▸ **Exercise requirements**:
Return a copy of every line in the records that includes the word "icon".
[[ Available records, beginning ]]
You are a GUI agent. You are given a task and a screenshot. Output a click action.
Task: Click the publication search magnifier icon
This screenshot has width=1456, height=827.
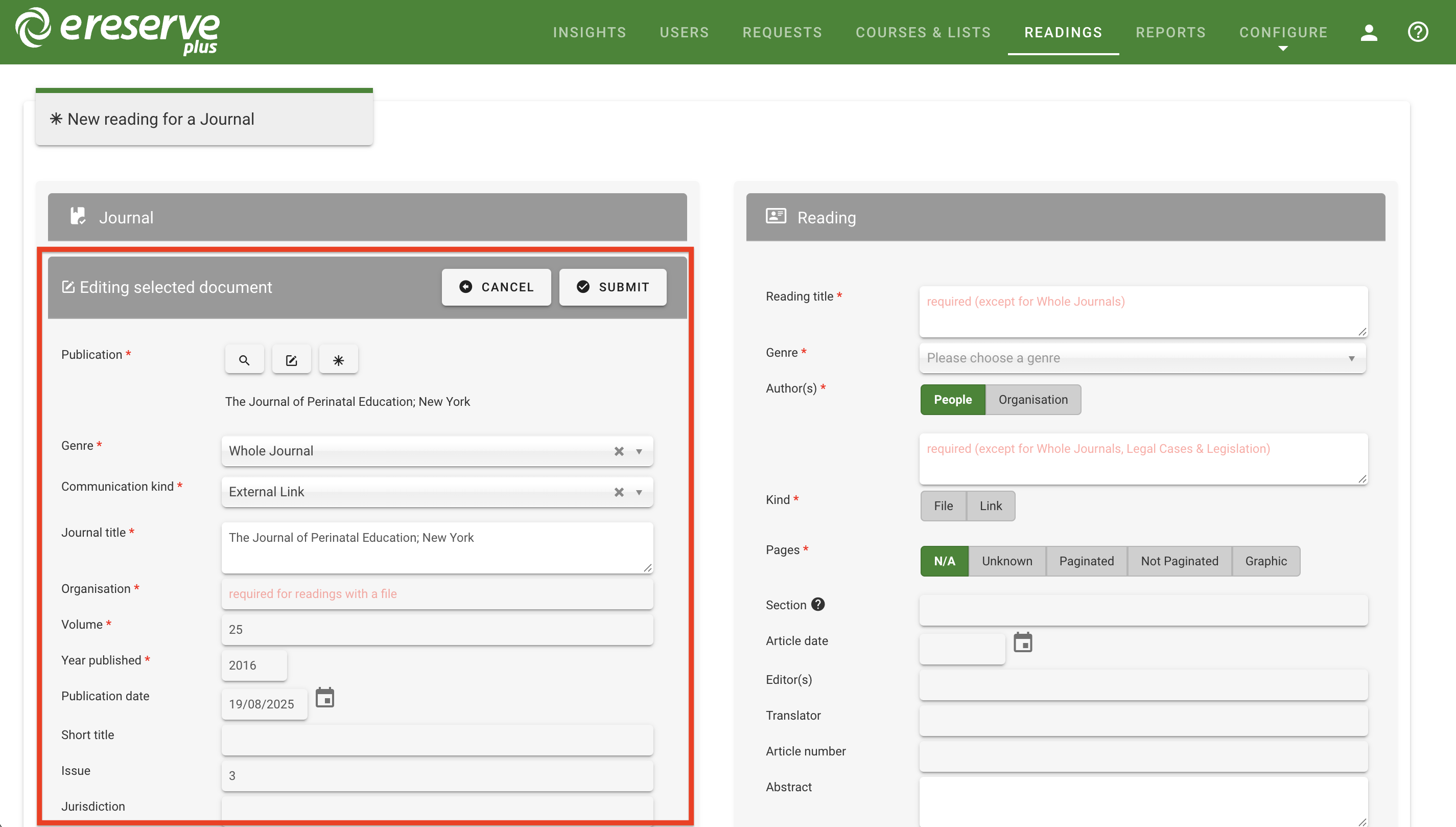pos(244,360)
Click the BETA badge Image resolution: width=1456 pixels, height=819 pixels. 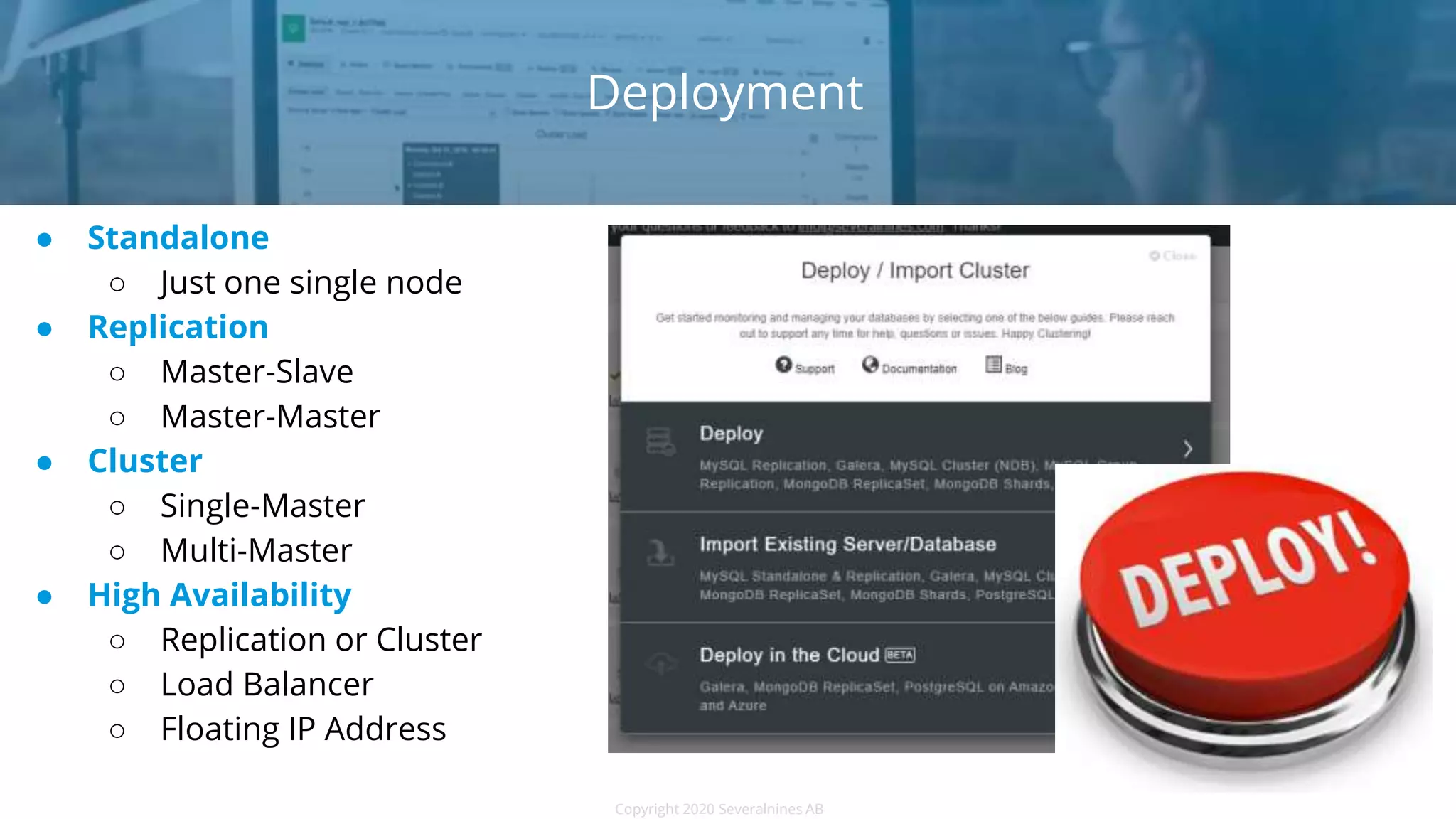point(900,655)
[[ Available records, end ]]
[[ Available records, beginning ]]
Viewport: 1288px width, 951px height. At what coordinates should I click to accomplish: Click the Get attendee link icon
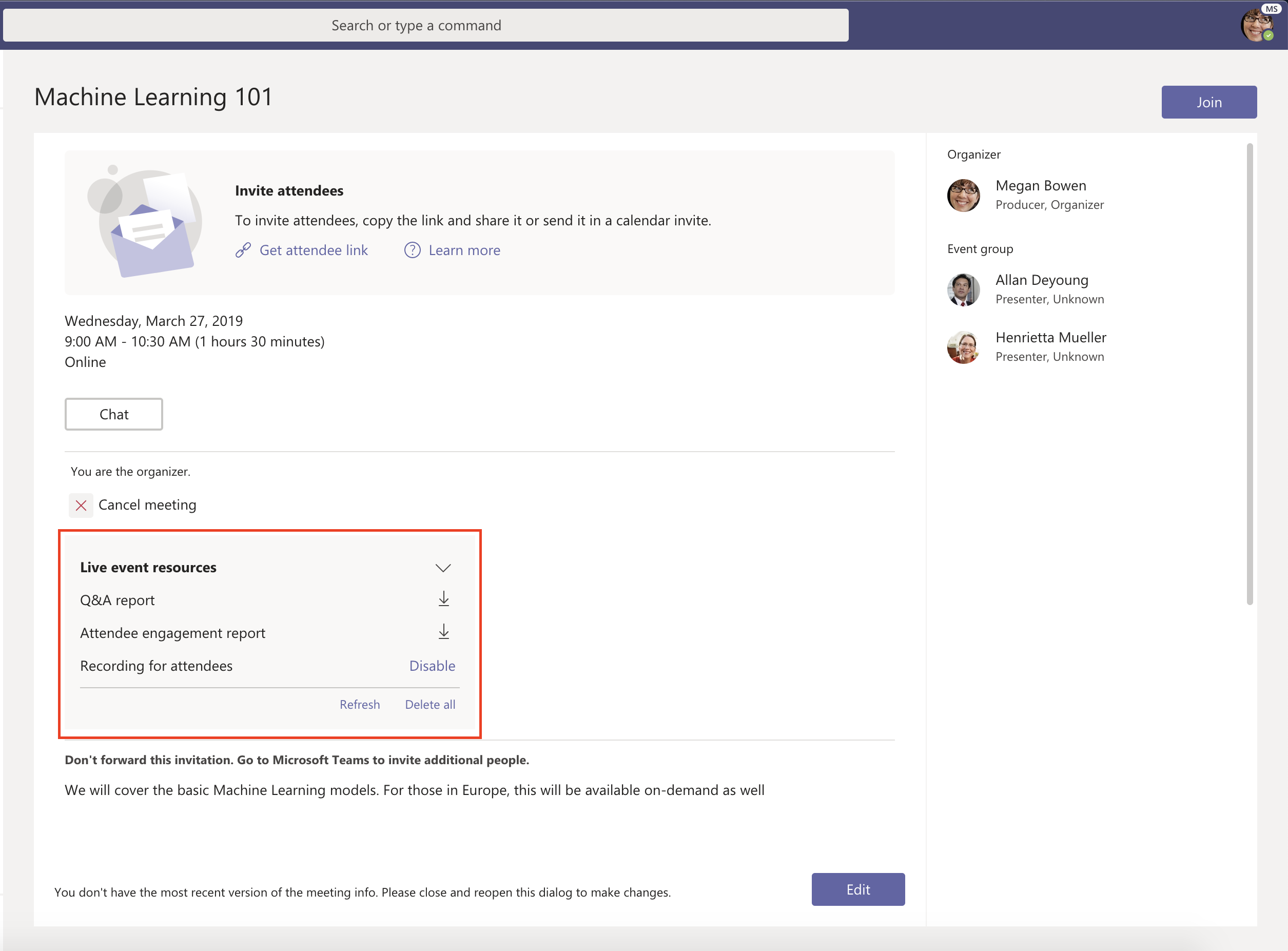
[[ Available records, end ]]
▸ **Solution for this problem**:
Task: Click the publication search magnifier icon
Viewport: 1288px width, 951px height. At what coordinates should I click to accomplish: Click the Get attendee link icon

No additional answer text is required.